**Aim of the task:**
With the pictures left out, transcribe exactly the lines from the one with "This screenshot has height=462, width=616." through the end of the data.

**Saved entries:**
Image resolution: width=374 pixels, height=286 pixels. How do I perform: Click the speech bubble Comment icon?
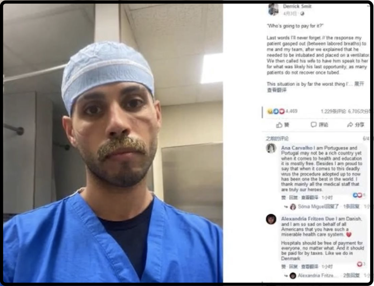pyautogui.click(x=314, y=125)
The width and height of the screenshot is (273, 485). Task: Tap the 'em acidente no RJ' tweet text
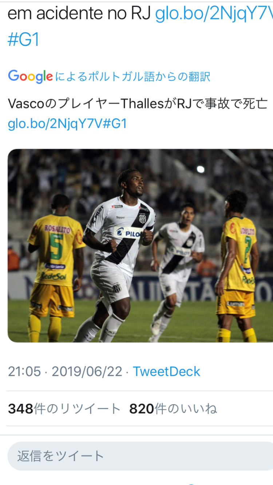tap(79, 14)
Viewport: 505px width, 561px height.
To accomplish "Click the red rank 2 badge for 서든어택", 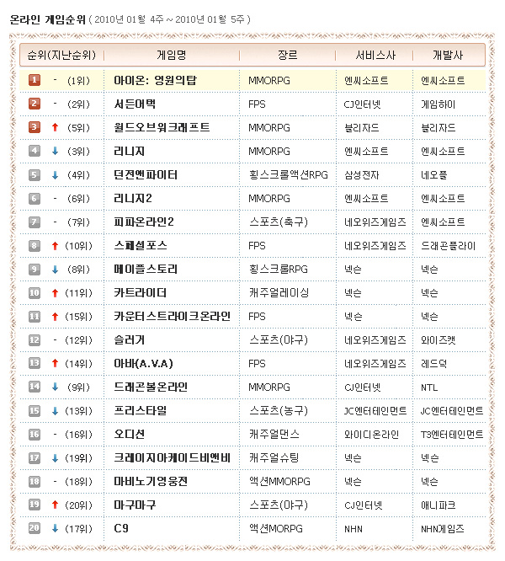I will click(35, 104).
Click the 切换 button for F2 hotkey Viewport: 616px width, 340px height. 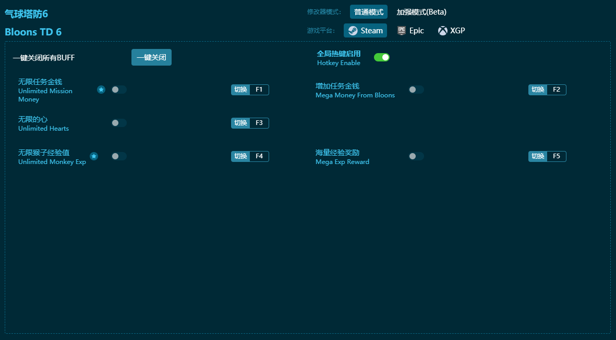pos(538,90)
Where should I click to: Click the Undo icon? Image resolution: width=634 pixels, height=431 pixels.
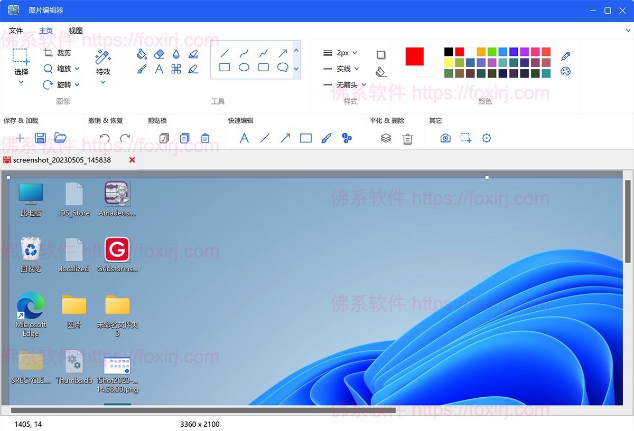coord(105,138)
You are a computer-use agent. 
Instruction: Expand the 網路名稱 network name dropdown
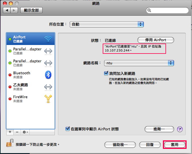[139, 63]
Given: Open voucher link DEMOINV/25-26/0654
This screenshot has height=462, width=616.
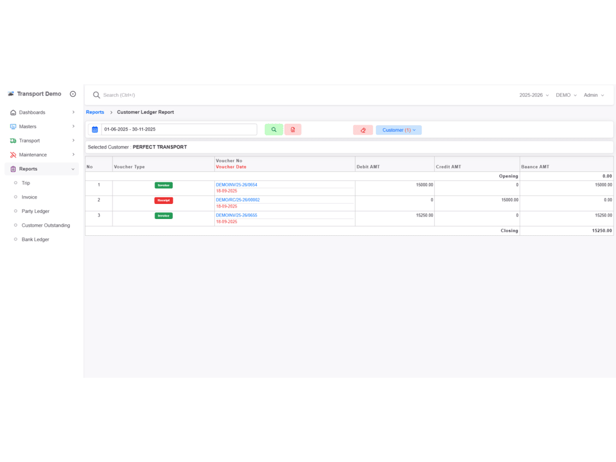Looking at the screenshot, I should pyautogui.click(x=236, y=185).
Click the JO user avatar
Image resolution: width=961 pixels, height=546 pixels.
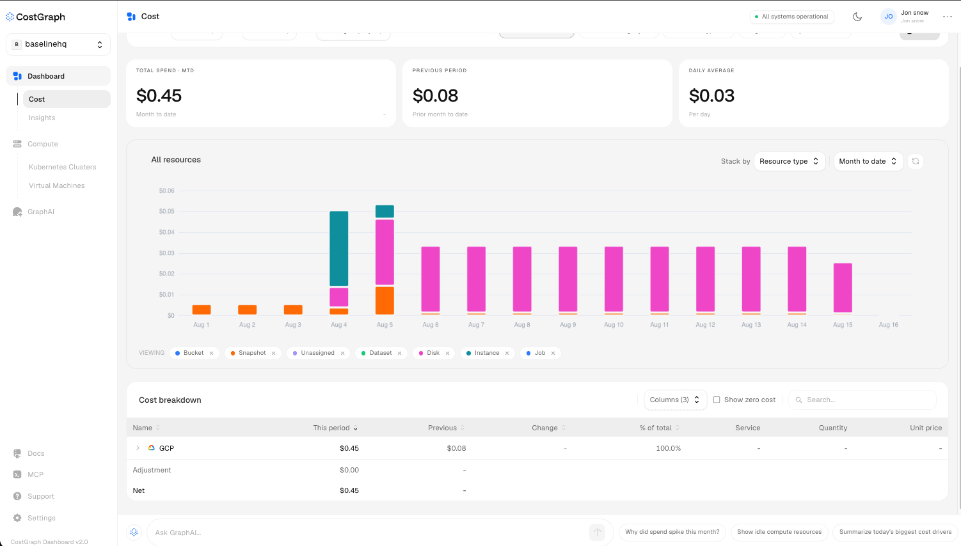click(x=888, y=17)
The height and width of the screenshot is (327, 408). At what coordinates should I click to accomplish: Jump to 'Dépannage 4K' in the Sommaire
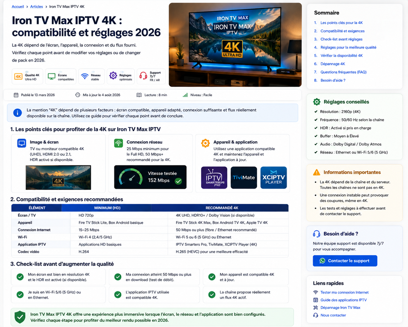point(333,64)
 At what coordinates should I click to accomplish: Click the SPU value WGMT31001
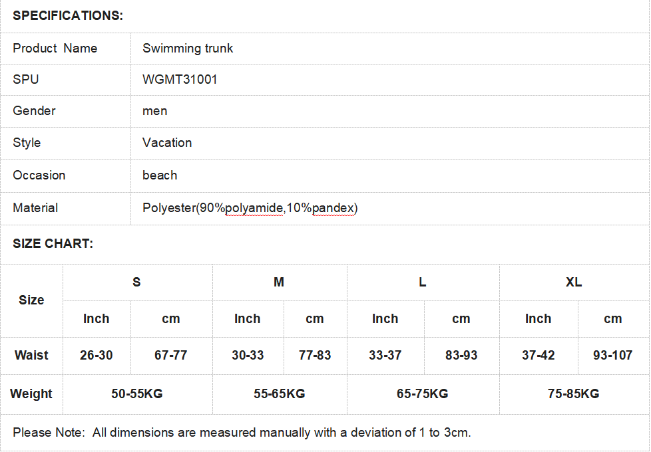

**The completed task:**
This screenshot has height=462, width=616.
Looking at the screenshot, I should pyautogui.click(x=236, y=185).
Click the JO user avatar
Image resolution: width=961 pixels, height=546 pixels.
click(x=888, y=17)
The height and width of the screenshot is (327, 408). At what coordinates should I click to accomplish: Jump to 'Dépannage 4K' in the Sommaire
point(333,64)
 At what coordinates should I click to accomplish: Click the SPU value WGMT31001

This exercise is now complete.